I grew up spending my summers on Lasqueti Island where my Grandparents had a homestead. There were no utilities or paved roads on the island - although my Grandpa had a generator, some solar panels and had dug a well. My Grandma had a huge garden. She grew copious amounts of produce throughout the summer and then canned, canned, canned. Below the house was a root cellar where there were rows and rows of rickety shelves filled with Chutneys, Pickles, Salsas and just good old fashioned vegetables. My Grandma would can our leftovers after a meal. She always had a saucepan on the stove with a few lids and jars in it. As she was tidying up the kitchen she'd get her jars and lids hot and sterile and then give her leftovers a waterbath. Easy Peasey. My Grandparents made sure that in rougher winter conditions they'd be able to sustain themselves without relying on the foot ferry that came only every few days. I've held my Lasqueti Island memories close to my chest for many years but, they cloud how I view the world. When I see young hipsters talk about sustainability I scoff and think, 'grow a garden buddy and then get back to me'.

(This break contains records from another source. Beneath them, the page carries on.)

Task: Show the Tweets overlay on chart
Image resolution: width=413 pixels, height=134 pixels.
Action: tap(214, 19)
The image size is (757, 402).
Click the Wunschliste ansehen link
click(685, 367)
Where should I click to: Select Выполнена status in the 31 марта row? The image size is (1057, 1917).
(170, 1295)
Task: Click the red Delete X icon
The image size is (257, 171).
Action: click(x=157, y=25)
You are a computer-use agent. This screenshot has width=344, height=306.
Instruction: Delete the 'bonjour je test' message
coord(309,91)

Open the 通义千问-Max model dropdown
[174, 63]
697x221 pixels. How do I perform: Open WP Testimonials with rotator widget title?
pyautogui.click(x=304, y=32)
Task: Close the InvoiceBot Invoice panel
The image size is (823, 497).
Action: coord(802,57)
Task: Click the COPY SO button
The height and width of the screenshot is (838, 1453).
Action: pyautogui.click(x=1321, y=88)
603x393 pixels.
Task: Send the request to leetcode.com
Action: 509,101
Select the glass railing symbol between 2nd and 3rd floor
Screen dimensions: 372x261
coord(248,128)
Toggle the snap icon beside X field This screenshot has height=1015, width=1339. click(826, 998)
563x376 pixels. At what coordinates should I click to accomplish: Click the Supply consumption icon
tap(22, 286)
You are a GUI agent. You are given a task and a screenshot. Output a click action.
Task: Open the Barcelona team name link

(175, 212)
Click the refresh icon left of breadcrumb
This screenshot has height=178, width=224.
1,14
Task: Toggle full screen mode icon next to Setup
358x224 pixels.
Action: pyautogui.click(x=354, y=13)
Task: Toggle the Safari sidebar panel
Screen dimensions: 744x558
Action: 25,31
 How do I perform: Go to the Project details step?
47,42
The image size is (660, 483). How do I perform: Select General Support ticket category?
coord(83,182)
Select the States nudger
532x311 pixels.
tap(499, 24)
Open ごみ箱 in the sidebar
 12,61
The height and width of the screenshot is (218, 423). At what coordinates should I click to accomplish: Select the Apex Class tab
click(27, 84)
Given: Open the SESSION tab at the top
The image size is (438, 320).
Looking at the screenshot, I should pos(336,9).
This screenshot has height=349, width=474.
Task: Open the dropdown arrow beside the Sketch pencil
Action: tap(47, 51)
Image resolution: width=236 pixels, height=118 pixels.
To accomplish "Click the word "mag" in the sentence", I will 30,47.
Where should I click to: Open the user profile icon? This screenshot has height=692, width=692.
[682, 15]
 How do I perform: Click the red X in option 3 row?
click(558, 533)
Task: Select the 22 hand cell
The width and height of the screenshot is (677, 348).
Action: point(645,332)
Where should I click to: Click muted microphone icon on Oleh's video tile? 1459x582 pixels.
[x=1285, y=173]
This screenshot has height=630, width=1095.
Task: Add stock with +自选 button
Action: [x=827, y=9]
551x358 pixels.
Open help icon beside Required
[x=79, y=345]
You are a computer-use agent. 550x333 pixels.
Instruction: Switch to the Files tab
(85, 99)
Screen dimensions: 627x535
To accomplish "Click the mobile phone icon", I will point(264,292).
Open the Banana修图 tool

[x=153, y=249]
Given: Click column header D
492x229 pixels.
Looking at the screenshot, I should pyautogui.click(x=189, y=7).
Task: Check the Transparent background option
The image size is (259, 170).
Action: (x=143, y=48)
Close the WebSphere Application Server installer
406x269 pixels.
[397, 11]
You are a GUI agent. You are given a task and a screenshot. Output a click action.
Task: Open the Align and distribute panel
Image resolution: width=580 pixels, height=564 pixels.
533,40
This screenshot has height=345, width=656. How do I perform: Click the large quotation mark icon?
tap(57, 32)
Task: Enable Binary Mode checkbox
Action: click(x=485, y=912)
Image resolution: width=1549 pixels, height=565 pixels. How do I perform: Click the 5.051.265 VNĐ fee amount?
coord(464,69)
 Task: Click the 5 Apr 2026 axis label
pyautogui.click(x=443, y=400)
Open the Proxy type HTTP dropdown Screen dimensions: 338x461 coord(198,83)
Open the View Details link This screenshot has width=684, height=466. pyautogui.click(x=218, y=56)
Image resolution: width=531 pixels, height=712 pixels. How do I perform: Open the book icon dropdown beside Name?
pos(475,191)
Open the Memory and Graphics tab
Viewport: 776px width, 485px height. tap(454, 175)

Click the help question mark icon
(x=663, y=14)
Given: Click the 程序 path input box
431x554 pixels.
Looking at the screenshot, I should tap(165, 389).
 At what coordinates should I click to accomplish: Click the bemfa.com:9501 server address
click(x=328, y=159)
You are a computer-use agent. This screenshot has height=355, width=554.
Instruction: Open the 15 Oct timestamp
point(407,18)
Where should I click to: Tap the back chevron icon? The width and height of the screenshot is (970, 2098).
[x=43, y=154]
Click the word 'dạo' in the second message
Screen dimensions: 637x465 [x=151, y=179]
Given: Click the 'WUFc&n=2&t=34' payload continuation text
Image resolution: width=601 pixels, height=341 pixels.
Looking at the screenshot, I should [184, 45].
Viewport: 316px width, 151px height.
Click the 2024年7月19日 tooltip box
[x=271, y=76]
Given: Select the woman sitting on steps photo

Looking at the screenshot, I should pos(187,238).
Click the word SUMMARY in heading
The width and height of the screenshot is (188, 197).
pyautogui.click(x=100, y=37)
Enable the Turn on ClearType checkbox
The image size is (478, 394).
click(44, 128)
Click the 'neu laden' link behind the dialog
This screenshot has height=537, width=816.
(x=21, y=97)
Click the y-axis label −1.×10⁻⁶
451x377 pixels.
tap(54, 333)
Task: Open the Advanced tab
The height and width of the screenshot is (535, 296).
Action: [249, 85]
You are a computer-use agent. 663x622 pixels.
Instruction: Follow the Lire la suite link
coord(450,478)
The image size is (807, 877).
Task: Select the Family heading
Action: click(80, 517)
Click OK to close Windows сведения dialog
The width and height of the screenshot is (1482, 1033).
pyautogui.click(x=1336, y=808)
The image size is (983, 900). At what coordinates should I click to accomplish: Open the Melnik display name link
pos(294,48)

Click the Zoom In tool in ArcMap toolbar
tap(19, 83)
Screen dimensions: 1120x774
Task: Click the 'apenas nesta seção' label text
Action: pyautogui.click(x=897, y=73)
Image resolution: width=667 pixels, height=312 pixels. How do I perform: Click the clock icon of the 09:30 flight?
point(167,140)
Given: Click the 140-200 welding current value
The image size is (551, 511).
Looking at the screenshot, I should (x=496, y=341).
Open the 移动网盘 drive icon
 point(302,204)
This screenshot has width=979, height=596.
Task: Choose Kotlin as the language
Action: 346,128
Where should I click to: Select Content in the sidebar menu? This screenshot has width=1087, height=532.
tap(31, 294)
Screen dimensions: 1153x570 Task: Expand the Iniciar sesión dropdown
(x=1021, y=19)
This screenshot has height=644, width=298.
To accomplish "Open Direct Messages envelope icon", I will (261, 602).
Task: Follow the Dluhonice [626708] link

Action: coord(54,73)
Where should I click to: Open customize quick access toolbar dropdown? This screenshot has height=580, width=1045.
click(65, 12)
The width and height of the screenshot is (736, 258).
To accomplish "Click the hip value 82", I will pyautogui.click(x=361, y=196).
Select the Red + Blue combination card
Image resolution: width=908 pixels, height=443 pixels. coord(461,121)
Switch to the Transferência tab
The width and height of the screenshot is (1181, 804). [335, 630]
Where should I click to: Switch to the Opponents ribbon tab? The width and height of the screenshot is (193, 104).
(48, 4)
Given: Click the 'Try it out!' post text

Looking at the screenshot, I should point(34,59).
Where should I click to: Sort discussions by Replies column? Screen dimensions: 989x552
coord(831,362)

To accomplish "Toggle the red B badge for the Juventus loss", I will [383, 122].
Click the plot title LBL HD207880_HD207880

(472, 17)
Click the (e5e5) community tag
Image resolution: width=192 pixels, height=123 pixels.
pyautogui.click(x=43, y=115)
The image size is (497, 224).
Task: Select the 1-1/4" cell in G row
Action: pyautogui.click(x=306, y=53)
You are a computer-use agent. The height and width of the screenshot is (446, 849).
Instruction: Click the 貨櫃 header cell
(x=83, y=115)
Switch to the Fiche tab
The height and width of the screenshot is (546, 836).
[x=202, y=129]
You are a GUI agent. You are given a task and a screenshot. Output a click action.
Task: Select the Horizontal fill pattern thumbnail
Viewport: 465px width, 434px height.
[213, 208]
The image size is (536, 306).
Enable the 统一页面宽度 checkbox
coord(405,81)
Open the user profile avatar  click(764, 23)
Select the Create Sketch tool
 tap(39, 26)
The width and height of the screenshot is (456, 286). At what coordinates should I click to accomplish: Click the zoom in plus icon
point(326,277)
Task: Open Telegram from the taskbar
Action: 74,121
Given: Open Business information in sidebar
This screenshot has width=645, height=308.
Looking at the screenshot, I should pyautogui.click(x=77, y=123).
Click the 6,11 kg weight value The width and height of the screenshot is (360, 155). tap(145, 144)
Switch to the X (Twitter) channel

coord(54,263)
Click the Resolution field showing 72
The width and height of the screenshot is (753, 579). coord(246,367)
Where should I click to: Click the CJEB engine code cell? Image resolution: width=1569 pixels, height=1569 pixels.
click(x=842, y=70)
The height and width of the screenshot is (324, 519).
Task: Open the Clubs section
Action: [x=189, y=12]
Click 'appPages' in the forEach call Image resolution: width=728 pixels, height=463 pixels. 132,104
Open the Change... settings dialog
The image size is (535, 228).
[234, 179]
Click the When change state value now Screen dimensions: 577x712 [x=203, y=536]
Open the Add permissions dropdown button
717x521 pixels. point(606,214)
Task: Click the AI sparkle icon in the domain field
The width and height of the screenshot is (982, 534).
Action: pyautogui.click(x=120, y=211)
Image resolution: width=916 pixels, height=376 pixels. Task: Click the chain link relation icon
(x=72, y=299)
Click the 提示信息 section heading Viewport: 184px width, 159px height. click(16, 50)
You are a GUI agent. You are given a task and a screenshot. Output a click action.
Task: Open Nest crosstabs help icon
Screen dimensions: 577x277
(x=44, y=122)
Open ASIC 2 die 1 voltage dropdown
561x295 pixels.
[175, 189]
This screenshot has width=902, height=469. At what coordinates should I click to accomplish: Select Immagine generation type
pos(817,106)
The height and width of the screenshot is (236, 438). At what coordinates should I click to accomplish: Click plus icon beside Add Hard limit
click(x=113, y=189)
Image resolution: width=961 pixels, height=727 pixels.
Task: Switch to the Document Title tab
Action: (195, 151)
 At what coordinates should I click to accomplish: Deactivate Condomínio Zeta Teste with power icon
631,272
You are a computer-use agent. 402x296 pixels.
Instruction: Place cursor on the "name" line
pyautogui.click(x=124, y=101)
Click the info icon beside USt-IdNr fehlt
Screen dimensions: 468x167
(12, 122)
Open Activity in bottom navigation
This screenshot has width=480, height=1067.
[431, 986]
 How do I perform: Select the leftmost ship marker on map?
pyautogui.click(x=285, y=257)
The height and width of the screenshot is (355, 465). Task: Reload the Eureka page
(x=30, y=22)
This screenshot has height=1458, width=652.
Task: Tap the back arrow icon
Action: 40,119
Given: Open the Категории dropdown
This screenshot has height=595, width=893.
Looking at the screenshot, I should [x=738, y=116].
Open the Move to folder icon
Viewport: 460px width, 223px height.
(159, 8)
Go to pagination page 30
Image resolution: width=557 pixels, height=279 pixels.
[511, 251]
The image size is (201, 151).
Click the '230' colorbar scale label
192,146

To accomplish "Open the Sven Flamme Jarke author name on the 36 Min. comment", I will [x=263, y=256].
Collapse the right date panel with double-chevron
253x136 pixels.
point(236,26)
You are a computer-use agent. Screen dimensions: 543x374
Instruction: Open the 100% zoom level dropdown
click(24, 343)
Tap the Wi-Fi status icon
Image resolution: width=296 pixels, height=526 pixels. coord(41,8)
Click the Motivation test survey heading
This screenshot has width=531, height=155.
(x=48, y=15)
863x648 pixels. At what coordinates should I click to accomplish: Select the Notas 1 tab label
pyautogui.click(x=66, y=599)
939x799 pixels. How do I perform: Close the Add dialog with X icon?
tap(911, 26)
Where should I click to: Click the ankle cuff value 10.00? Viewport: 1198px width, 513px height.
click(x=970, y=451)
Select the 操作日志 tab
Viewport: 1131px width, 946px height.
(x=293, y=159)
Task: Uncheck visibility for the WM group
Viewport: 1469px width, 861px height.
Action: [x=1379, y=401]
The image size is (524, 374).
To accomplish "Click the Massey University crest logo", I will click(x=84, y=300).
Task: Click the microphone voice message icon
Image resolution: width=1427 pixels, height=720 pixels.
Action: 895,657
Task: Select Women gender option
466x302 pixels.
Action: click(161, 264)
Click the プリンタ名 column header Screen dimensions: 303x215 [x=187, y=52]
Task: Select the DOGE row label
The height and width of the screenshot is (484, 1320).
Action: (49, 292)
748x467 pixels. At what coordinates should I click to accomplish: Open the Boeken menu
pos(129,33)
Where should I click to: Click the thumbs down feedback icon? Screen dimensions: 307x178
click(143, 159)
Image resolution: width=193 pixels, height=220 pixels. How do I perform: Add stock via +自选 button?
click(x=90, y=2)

When I see young mothers sending their kids to Waldorf Preschools or when I see friends my age grow huge gardens and make pickles I think, 'Hallelujah!'. The bottom line (in my opinion), is that we can talk until we're blue in the face about protecting the environment and promoting sustainability but, without a connection to the land it's pointless.
There needs to be a longing - in us as humans - that calls us back to nature in order for there to be any true understanding of how important the concept of sustainability and subsistence living truly is. Whether the 'something' is spiritual, emotional or maybe even family (like a generational farm) driven it doesn't matter - the something needs to exist. The something that's just a little bit more than wanting to make a buck, wanting to fit in with our hipster friends, or wanting to not be judged by neighbors.
I think the world we live in is suffering from a generation lacking the something. Too much time spent indoors playing video games, not enough time spent outside getting muddy and building forts.
I try to remember that I need to cultivate the something. It requires nurturing, time, and attention. For me, my something feels most nurtured in Hawaii (probably because that's where it feels most comfortable). I hit Hamakua soil and my body relaxes a bit.
Where am I going with this? I expect, if I feel a longing for more something than others do too. I'm not an expert on how to get more, I don't lead a sustainable lifestyle, and I don't always put the environment first (although Miss Bridget I swear to goodness I recycle!). The thing is the something more motivates me.
It makes me put things on the 30x30 list like canning spaghetti sauce. This way I can pretend that I have a garden, and I grew tons of tomatoes this year, and if I don't hurry up and can them they'll be a waste, and then what will we do this winter?!